Striking the Balance between Sedition Law and Right to Freedom of Speech and Expression

Muskaan Sharma
Chanderprabhu Jain College of Higher Studies & School of Law
(Affiliated to Guru Govind Singh Indraprastha University), India

Volume III, Issue II, 2020

Freedom of speech is now seen as touch stone of democracy and the ability of individual to criticise the state is crucial to maintaining freedom. Free speech is one of the most significant principles of democracy. The purpose of this freedom is to allow an individual to attain self-fulfilment. The freedom of speech and expression is the first and the foremost human right as the foremost condition of liberty, mother of all liberties and to make the life meaningful.
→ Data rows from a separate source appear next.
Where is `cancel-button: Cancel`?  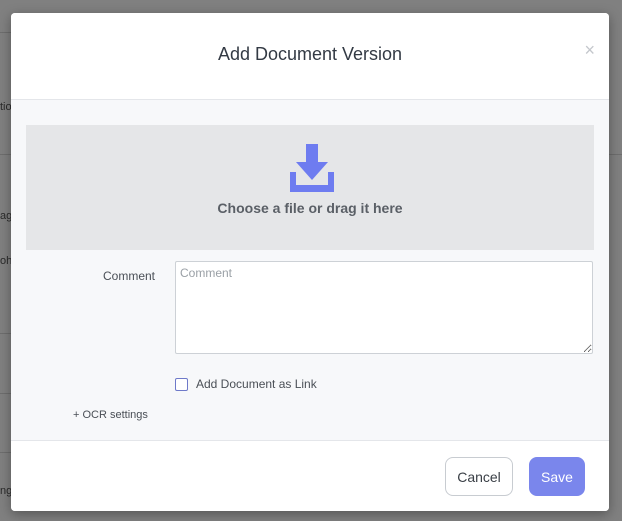
cancel-button: Cancel is located at coordinates (479, 476).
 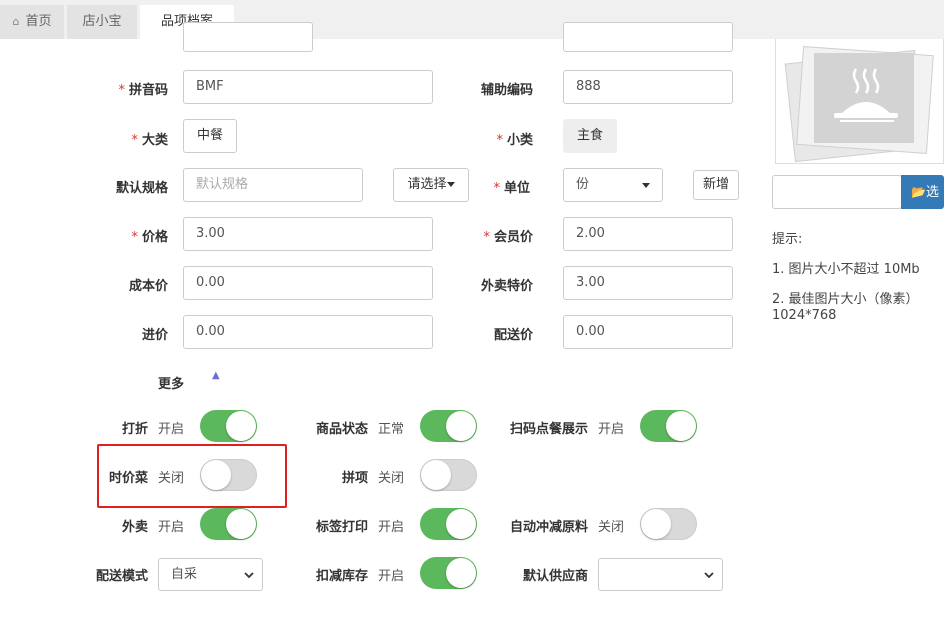 What do you see at coordinates (210, 574) in the screenshot?
I see `delivery-mode-select: 自采` at bounding box center [210, 574].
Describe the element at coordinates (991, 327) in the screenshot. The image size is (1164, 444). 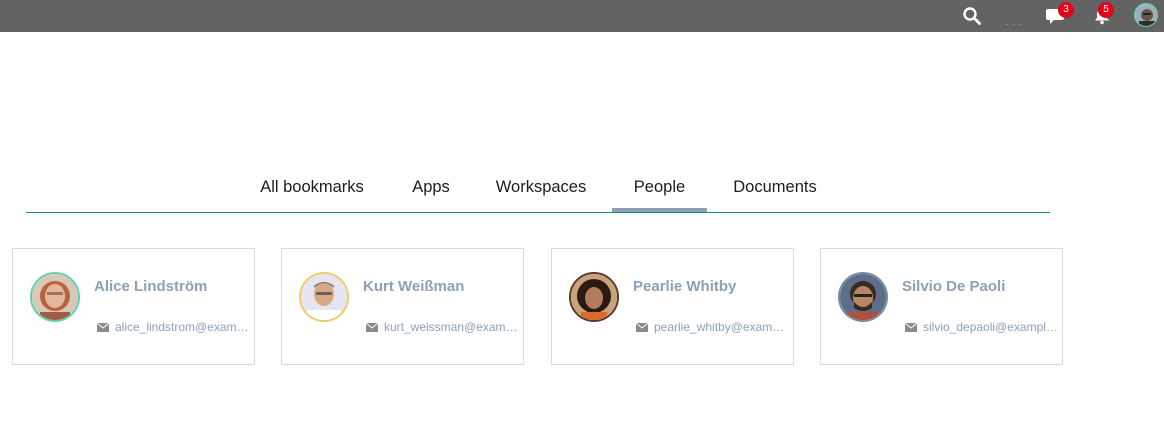
I see `person-email: silvio_depaoli@example.com` at that location.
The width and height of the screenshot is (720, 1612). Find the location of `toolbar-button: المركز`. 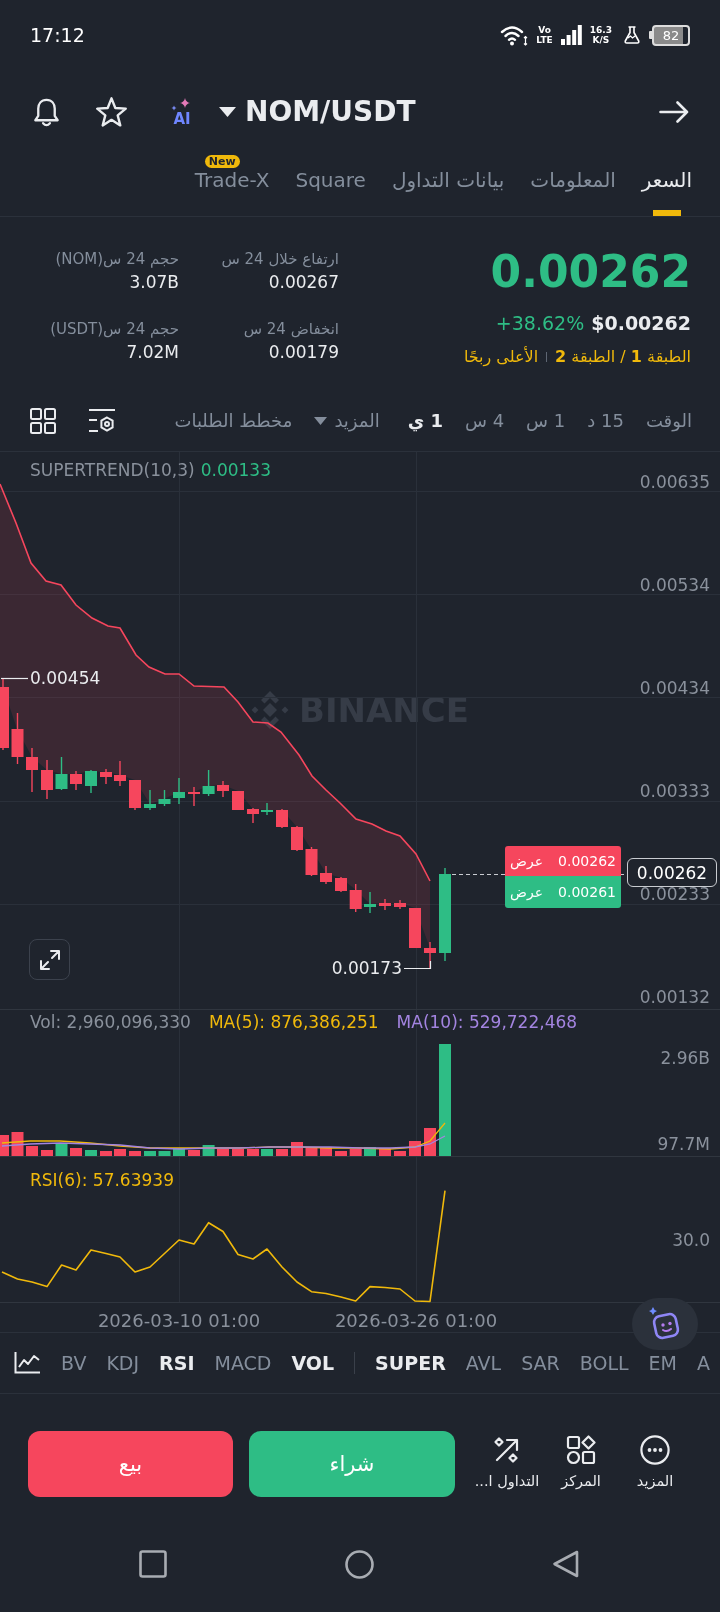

Six freedoms given in the article 19 of Indian constitution which are not absolute in nature. Absolute freedom cannot be given by a nation. If citizens are given absolute rights and liberties without any restrictions it will result in state of nature as described by John Locke. The UDHR 1948 and in its preamble and article 19 declared freedom of speech as a basic fundamental right. The freedom of speech often poses difficult question like the extent to which state can regulate individual conduct. Since individual’s autonomy is the function of this freedom, any restriction on it is subject to great scrutiny. Restrictions under article 19(2) of Indian constitution are similar to the article 19(3) of international covenant on civil and political rights.